Would you want to be trained in the gym, by this man? Don’t answer yet, this is Drew Manning, a physical trainer in Utah, who gained 75lbs on purpose, to understand what his clients go through when trying to lose weight!The personal trainer from Eagle Mountain, Utah was used to being buff and in-shape. But he had just spent six months on an unrestricted diet of sugary and fatty foods and no exercise in a bid to empathize with his overweight clients. He gained 75 pounds in the process, ballooning to 265 pounds. This was his first workout as an overweight person.
“I felt judged at the gym, and it really was a humbling experience,” Manning, 31, told the Star. “No one was mean to me or said anything rude. But you can kind of tell by the way someone looks at you that there’s judgment in their eyes.”

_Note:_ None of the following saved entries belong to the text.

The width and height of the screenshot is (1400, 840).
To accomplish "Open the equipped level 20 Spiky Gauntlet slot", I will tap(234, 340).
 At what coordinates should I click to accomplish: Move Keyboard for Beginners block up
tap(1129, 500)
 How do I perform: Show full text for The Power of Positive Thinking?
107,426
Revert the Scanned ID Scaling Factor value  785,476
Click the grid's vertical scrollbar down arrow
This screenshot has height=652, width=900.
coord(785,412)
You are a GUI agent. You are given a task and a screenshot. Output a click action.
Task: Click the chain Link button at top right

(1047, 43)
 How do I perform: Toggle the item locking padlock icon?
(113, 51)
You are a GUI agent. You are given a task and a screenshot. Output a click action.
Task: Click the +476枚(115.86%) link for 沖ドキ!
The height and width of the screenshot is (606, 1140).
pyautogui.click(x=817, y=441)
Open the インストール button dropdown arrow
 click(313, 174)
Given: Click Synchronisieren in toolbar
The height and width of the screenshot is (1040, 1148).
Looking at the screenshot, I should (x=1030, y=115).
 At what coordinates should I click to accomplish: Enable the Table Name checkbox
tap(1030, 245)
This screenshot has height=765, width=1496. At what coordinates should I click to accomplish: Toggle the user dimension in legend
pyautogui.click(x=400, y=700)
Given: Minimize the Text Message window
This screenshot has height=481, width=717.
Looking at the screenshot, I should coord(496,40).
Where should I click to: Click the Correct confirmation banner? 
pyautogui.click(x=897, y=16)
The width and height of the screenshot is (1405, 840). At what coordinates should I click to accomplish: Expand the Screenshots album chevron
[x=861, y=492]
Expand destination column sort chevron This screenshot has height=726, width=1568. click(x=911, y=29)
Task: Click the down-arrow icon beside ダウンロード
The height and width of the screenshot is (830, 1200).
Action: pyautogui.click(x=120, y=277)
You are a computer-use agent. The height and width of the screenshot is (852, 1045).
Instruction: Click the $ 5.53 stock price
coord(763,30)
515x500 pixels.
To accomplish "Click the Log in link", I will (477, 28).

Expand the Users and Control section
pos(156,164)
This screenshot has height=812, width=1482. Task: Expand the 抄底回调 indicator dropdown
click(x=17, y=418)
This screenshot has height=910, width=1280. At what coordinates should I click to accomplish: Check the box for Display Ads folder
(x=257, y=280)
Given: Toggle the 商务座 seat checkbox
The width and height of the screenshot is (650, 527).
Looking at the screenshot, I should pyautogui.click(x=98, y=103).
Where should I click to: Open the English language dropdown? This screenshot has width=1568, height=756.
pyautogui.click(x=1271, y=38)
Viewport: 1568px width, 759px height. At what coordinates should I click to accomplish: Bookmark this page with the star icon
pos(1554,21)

The workout was grim: after a struggle, including some difficult knee pushups, Manning went home physically shaken and mentally defeated.
The gym visit came after the first month of his journey back to fitness saw him lose 19 pounds without lifting a single dumbbell.
“One of the biggest things I learned was how powerful food cravings are and how addictive food can be,” he said. “Before, I would just look at (overeating) as laziness.”
In the end, Manning lost all the weight he had put on, but it wasn’t all smooth sailing. With about 20 pounds left to lose after four months of dieting, he hit a plateau. One week he barely lost any weight; another he even gained a pound.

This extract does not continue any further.